そう考えていたが涙は止まらなくて、しばらく泣きながら謝り続けた。

 

 

しばらくしてやっと涙が引っ込んだ。

 

「あのガープさん…今日は本当にごめんなさい!」

「何度謝るんじゃ!ぶはは!」

 

何回謝っても謝り足りない。

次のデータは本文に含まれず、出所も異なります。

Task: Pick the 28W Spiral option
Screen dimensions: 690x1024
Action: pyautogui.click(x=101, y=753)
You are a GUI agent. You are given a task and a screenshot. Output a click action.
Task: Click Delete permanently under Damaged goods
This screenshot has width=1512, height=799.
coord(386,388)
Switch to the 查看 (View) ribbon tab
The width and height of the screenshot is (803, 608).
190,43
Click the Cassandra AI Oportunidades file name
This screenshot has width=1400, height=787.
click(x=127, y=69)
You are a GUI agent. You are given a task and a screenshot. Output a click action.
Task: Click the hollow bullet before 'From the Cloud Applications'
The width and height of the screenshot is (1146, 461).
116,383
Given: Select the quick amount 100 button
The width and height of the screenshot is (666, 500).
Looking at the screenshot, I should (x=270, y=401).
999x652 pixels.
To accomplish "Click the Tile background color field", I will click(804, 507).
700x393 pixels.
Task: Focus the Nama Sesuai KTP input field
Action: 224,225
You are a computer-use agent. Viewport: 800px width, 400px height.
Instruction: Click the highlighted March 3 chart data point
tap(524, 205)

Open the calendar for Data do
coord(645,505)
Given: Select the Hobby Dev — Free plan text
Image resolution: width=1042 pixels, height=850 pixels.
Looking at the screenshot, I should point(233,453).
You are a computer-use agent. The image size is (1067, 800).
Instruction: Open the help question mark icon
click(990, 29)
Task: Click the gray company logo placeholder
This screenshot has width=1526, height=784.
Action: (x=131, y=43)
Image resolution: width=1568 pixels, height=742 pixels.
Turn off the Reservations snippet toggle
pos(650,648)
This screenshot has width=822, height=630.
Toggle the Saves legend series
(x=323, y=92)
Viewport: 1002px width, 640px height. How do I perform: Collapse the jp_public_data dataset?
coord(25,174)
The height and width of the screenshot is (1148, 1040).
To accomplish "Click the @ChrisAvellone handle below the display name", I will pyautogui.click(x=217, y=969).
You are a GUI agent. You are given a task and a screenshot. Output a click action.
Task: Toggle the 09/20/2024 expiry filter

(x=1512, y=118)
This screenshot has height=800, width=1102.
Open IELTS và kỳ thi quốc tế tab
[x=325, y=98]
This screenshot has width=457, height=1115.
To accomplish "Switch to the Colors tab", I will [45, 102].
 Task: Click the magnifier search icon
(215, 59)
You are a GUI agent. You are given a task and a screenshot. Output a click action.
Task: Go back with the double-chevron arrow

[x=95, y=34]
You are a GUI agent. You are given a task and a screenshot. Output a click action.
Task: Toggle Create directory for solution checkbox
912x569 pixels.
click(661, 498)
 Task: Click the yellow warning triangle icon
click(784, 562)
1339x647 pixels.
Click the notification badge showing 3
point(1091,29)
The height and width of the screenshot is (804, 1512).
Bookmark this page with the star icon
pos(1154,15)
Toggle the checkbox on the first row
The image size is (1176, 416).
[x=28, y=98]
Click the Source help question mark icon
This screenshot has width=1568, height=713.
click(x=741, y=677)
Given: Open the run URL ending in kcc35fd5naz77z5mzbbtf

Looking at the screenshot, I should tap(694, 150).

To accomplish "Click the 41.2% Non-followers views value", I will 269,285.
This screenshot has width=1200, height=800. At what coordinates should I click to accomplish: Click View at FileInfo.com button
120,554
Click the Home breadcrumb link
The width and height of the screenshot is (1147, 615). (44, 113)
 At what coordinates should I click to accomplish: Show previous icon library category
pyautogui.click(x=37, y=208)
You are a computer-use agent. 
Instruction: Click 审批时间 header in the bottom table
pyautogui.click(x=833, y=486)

何かお詫びにできることは無いかと考えたが…やっぱりあれしか思いつかない。

 

「あの…ガープさん、お詫びに歌、聞く?」

「歌を?」

「あ!もちろんウタウタの力は使わないから!」

 

やっぱり自分には歌しかない。

と言ってもウタワールドに引き込んでボコボコにしようとしたばかり、警戒されるに決まって…

 

「聞かせてくれるのか!?ありがたいのう!」

「え…いいの?」

「もちろんじゃ!村の皆の話を聞いてワシもぜひ聞いてみたいと思っとったからのう!」

「分かった、じゃあ歌うね!」

 

私はベッドから降り部屋の中心あたりに立つと、大きく息を吸い込んだ。

 

『この風は どこから来たのと 問いかけても空は何も 言わない』

 

先ほどと同じ歌を、今度は戦うための道具じゃなく、心を込めて歌った。

ガープさんは微笑みながらしっかりと聞いてくれている。

やっぱり、あの歌の使い方は駄目だったなと改めて痛感した。

 

結局その後は私の歌を聞いて話が終わったと思ったルフィが部屋に飛び込んできて、マキノもルフィを追いかけて入ってきて…いつの間にかルフィと二人で大声で合唱してた。

ガープさんもマキノも笑っていたから、きっとこれでいいんだ。

もうちょっとだけ、自分の能力のことをちゃんと考えてみよう、そう思った日だった。